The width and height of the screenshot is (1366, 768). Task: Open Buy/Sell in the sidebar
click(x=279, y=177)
---
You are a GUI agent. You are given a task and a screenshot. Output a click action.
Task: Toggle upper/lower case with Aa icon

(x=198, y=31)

What is asked: Extract each line above that contains the string "click". Only matches with the same capitalization count.

Problem solution:
click(x=279, y=177)
You are a GUI agent. You are given a task and a screenshot. Output a click action.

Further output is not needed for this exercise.